A Unique Set of Circumstances?
A theme I notice when dealing with normies is that one should not be penalized for their limited capacity to understand. Yes, there are methods to communicate and make things as simple as possible, but even so, the very idea of a new concept is often seen as a boogeyman.
Therefore, in their limited understanding, they gravitate towards something that is manageable within their mental capacity.
I came across a technician’s post that might pass off as good TA…
Following a downside reversal like last Thursday, the S&P 500 typically experiences a modest short-term correction. Over the ensuing three weeks, the world's most benchmarked index displayed a negative return at some point in 12 out of 14 instances.
The technician shows what they think might be the causes for correction, which I refute in the points below, because most of the causes for correction are the same variables for markets being at an all-time high.
There is a reference to concepts like market breadth with Advance-Decline ratios, which measure the number of advancing stocks versus declining stocks. This has been one of the concerns people have been discussing for a long time while complaining about the dominance of the “Magnificent 7,” which makes up over 40% of the market weight in the S&P 500. A 40% weight can lift the market irrespective of market A/D.
The use of range expansions of highs versus lows in the market does not refer to consecutive higher closes (see the next point). When range expansions are above 1 in this indicator, the signal yields mixed results. Therefore, the analysis states 1.61. What is the basis for 1.61? What are the results at 1.5 or 1.62? Why only 1.61? This is an example of curve fitting.
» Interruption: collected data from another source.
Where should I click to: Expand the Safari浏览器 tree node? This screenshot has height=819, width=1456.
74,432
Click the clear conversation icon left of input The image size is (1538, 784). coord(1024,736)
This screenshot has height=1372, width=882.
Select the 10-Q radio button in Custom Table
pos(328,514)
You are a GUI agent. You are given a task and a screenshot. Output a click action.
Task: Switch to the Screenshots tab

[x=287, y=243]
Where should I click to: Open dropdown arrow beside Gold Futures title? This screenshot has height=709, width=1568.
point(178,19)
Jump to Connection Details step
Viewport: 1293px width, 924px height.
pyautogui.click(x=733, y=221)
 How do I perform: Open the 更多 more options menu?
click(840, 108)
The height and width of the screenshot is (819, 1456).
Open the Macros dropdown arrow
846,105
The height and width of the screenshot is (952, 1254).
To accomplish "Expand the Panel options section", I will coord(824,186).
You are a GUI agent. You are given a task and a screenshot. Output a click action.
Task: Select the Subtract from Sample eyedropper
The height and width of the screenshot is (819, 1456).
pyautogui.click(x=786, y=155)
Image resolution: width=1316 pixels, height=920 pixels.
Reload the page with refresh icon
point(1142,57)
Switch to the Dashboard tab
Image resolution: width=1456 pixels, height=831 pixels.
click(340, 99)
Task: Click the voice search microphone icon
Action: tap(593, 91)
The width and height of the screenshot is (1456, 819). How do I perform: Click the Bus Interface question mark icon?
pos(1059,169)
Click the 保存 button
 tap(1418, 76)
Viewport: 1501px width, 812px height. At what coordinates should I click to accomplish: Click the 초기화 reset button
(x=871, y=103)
3. The indicator shows that closes leading to higher highs are also mixed in their effectiveness. What stands out is that closes in the top 80% of the range, regardless of whether there is range expansion or contraction throughout the time series, dominate the signal.
Therefore, if you are looking for a cause, as in the case of some fundamentals, it is often not the cause of price action. In fact, the drivers for why the market is at its current levels are often different.
Is it important to know the short-term causes?
Not necessarily.
It’s more important to understand the long-term causes.
One certainty of cause for both long and short term is the market auction.
At the start of this note, I mentioned the unintended consequences of ignorance. If an astute capital allocator reads this technical analysis example and acts upon it, believing they understand the root cause of why the market is behaving in its current manner, that could lead to a lot of losses based on fallacies.
These fallacies are based on the limitations of one’s minds eye.
I’m humble enough to look at markets based on probabilities rather than absolute certainties of causality.